Quote the lines below verbatim, starting with the line that contains "You are a computer-use" and going on through the line that contains "tap(885, 17)". Include both of those lines and no others.

Start RECORDS FOR THIS EXERCISE

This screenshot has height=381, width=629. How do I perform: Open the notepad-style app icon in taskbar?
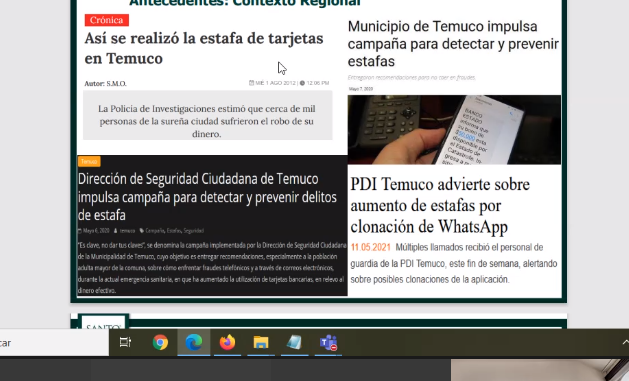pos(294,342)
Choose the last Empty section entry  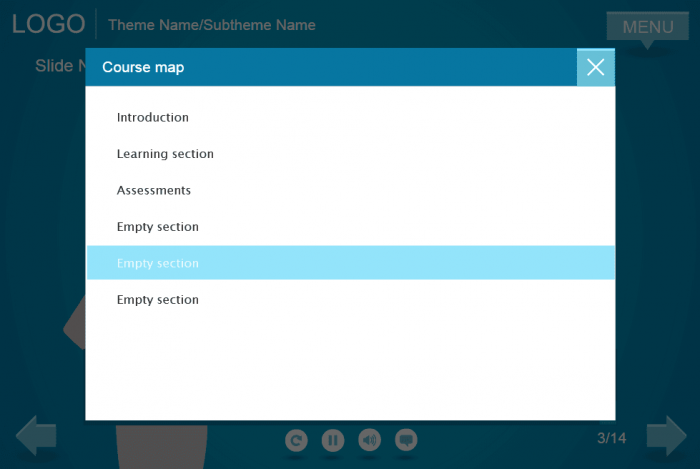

End RECORDS FOR THIS EXERCISE
Start RECORDS FOR THIS EXERCISE

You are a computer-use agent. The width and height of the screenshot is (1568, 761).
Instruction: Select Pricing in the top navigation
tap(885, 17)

End RECORDS FOR THIS EXERCISE

=== PROBLEM SOLUTION ===
You are a computer-use agent. The width and height of the screenshot is (1568, 761).
Instruction: Select Pricing in the top navigation
tap(885, 17)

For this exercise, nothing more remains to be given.